METHODS: 124 healthy, HIV-uninfected participants were randomized to receive VRC07-523LS via the IV (2.5 mg/kg, 5 mg/kg, 20 mg/kg), SC (2.5 mg/kg, 5 mg/kg) or IM (2.5 mg/kg, placebo) routes. Safety data were collected for 112 weeks following the first administration. VRC07-523LS serum concentrations were measured by ELISA at Day 0, 3, 6, 28, 56, 84, and 112. The log-linear portion of the time-concentration curve was used to estimate the elimination half-life.

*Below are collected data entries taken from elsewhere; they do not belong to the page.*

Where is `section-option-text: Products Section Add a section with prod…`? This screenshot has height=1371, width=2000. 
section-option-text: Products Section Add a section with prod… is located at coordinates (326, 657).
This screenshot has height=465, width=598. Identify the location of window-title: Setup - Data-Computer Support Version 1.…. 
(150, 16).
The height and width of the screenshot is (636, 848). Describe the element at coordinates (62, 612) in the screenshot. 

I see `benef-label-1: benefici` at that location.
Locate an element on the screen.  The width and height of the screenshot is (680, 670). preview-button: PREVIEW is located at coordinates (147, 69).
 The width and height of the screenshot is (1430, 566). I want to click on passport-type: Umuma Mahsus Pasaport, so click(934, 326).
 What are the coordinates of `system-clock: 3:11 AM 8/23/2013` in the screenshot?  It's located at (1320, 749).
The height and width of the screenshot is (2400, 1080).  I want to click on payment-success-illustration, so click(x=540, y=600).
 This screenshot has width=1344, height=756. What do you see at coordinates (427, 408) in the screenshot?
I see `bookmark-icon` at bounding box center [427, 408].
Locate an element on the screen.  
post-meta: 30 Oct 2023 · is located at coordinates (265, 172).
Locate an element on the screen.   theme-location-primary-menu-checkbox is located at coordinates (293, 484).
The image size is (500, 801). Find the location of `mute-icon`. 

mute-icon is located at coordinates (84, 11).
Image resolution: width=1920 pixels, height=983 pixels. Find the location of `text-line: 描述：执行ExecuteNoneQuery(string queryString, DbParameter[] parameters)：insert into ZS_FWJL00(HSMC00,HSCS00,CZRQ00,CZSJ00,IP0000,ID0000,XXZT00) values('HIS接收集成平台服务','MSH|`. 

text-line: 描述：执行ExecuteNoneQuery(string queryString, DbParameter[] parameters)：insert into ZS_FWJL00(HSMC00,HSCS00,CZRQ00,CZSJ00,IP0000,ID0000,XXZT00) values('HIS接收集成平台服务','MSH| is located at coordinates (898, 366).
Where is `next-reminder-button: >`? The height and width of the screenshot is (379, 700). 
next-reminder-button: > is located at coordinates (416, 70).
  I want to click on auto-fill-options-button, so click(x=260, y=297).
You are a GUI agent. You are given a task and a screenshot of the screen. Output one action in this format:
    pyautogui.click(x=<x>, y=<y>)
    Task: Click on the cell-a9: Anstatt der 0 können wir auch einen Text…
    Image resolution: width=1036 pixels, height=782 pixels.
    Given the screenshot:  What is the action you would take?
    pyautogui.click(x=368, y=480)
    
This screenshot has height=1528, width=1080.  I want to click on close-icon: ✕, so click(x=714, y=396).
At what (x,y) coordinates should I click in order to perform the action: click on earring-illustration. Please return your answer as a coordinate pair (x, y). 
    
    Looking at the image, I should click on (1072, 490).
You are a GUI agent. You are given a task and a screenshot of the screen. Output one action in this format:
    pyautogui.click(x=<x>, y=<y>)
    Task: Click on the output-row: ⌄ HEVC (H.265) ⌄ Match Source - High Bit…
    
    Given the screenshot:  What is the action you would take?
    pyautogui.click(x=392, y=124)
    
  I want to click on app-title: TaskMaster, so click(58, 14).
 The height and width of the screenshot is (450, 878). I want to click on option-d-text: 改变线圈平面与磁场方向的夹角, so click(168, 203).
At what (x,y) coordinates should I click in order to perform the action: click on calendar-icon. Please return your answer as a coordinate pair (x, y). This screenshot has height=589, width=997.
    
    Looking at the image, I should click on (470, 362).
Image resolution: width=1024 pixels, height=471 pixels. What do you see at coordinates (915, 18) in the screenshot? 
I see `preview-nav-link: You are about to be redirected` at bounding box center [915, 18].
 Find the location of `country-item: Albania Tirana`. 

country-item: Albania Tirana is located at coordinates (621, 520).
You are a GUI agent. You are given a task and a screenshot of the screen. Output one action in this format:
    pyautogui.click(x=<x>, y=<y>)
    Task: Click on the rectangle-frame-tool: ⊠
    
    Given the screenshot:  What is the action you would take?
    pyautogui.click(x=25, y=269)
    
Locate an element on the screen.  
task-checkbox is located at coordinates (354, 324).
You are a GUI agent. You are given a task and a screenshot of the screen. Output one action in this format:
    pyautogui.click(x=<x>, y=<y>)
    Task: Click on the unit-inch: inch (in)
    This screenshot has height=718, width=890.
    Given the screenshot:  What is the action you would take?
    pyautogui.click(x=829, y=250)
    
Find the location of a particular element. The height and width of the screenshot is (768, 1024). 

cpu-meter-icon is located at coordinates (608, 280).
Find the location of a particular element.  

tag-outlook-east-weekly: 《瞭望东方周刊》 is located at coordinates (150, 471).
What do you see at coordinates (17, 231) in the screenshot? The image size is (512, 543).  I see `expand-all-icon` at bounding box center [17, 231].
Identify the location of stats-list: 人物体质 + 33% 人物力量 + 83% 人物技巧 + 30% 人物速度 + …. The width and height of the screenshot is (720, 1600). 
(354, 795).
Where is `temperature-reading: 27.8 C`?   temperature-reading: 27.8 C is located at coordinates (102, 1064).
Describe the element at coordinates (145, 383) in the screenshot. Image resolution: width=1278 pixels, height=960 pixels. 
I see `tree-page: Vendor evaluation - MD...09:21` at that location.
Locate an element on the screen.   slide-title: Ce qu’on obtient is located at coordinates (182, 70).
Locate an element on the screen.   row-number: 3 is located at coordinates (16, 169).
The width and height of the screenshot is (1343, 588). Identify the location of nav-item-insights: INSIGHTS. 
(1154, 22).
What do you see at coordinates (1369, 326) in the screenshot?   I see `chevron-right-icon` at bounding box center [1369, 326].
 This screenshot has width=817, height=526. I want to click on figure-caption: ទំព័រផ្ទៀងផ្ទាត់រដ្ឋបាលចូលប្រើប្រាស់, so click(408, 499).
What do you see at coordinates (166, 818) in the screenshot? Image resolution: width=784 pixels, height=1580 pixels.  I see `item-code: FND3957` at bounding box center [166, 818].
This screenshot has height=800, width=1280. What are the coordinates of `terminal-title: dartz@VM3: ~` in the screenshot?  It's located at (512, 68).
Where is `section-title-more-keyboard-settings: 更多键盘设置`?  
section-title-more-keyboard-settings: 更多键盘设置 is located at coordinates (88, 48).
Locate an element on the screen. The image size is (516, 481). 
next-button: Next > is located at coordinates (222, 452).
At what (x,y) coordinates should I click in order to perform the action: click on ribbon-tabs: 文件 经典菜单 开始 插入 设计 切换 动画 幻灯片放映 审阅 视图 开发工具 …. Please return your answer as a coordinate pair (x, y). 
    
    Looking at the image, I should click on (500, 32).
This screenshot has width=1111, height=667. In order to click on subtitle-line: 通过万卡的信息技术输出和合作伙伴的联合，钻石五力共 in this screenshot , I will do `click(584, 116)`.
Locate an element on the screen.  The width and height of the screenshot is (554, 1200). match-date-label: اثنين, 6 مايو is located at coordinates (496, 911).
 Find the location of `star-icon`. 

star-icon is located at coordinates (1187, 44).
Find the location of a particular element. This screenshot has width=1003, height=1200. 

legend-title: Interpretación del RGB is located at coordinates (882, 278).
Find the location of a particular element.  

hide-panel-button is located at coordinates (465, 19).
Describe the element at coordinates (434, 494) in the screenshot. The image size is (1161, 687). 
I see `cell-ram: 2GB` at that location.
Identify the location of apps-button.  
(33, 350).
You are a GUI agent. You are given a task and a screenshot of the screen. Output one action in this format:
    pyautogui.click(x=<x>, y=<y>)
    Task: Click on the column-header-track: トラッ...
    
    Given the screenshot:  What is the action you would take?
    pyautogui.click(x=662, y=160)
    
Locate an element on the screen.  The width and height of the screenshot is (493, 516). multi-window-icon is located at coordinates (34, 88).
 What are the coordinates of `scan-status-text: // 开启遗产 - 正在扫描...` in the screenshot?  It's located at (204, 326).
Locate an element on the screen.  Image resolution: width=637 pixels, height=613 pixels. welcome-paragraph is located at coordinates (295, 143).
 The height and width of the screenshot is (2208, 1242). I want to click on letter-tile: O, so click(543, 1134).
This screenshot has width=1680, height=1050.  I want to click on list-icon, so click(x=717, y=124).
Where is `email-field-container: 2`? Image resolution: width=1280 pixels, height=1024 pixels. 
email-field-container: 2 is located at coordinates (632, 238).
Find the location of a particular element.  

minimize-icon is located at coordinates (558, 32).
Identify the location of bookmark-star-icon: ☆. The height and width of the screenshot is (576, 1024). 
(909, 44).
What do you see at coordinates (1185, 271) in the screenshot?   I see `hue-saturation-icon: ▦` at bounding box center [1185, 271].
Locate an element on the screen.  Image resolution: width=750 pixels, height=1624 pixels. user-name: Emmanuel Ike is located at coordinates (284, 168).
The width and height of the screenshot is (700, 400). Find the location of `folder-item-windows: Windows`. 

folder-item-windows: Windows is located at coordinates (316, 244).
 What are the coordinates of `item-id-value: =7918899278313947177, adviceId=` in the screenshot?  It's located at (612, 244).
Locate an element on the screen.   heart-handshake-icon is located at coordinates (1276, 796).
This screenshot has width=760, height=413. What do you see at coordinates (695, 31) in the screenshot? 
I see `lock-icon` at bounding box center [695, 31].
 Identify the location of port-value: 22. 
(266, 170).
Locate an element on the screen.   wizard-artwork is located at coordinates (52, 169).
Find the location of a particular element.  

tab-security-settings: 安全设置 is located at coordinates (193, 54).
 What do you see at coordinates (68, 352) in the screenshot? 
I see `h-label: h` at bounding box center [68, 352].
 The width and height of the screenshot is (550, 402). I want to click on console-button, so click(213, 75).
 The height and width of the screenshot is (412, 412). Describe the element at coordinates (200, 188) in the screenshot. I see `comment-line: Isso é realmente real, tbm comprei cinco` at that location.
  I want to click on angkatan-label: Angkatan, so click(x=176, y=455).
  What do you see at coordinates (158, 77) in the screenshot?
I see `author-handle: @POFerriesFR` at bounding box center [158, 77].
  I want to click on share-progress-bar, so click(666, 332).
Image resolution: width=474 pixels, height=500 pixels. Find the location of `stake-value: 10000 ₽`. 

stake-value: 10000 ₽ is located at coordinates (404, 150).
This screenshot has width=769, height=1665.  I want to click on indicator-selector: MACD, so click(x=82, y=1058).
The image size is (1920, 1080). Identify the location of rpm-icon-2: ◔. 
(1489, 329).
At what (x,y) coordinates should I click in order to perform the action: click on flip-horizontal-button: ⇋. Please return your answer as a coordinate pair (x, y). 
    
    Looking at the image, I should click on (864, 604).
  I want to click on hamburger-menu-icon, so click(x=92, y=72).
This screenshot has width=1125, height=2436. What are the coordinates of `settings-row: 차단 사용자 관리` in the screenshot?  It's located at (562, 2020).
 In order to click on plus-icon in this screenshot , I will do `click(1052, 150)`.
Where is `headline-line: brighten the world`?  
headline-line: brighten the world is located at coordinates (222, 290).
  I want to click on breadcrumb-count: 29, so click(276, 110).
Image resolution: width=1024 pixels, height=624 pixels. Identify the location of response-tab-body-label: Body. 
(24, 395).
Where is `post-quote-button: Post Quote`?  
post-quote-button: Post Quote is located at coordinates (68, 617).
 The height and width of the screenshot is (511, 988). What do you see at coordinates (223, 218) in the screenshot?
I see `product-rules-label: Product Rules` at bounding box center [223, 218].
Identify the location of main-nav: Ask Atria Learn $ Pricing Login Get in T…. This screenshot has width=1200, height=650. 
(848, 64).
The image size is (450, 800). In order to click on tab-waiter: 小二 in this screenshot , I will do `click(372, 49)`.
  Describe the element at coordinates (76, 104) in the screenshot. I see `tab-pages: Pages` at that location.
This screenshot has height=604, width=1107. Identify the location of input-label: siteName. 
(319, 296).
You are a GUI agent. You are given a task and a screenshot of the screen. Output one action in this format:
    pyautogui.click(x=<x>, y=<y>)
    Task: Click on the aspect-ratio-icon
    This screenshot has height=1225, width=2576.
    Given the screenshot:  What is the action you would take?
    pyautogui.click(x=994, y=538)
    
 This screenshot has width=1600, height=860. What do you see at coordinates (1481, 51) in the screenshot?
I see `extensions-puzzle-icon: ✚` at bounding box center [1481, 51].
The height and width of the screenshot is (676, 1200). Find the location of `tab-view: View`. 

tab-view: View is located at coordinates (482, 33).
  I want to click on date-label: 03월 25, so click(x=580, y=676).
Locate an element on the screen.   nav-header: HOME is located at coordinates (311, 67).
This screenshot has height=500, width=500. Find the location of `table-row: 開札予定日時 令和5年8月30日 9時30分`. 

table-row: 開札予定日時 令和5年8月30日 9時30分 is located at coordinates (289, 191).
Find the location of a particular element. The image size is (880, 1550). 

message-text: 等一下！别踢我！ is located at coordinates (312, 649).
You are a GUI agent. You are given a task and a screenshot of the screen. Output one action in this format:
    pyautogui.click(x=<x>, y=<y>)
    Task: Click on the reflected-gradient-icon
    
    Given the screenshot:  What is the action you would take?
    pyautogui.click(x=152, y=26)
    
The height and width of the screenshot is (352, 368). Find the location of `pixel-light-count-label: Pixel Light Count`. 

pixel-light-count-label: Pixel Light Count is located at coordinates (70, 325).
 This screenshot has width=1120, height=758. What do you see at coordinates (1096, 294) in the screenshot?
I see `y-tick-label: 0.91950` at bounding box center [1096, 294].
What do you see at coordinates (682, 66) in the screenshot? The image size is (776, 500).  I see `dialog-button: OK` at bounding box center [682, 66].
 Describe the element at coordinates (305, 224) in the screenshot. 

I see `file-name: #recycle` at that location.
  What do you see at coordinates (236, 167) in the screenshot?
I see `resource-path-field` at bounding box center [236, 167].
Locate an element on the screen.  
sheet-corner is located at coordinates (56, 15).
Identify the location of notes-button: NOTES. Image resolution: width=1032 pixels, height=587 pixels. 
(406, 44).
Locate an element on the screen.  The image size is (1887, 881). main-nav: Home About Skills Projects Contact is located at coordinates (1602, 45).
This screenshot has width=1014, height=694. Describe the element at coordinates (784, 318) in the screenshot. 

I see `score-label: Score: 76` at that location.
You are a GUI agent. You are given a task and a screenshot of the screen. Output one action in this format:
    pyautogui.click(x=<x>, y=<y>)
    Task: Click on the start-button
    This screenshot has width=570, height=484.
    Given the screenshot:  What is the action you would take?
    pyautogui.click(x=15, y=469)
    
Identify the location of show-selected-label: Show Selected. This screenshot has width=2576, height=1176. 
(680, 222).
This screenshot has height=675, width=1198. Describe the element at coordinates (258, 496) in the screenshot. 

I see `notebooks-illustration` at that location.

RESULTS: Injections were well-tolerated, with mild pain or tenderness reported commonly in the SC and IM groups and mild to moderate erythema or induration reported commonly in the SC groups. Infusions were generally well-tolerated, with infusion reactions reported in 3 participants in the 20 mg/kg IV group. VRC07-523LS has an estimated median half-life of ~40 days. Median peak concentrations (with interquartile range) were 42.2 (35.1, 52.7) μg/mL, 80.3 (72.3, 106.1) μg/mL, and 353.6 (278.0, 461.97) μg/mL for the IV groups; 11.4 (8.4, 15.2) μg/mL and 24.5 (18.8, 27.0) μg/mL for the SC groups; and 17.8 (15.5, 19.1) μg/mL for the IM group. Geometric mean trough concentrations were 3.4 (2.5, 4.6) μg/mL, 6.5 (5.6, 7.5) μg/mL, and 27.2 (23.9, 31.0) μg/mL for the IV groups; 0.9 (0.6, 1.4) μg/mL and 3.1 (2.2, 4.3) μg/mL for the SC groups; and 2.6 (2.1, 3.3) μg/mL for the IM group. The peak VRC07-523LS serum concentrations increased linearly with the administered dose. At a given dose, peak and trough concentrations were highest in the IV groups and lowest in the SC groups.
CONCLUSIONS: VRC07-523LS appears to be safe and well-tolerated across a range of doses and routes and is a promising bnAb for inclusion in HIV-1 prevention regimens.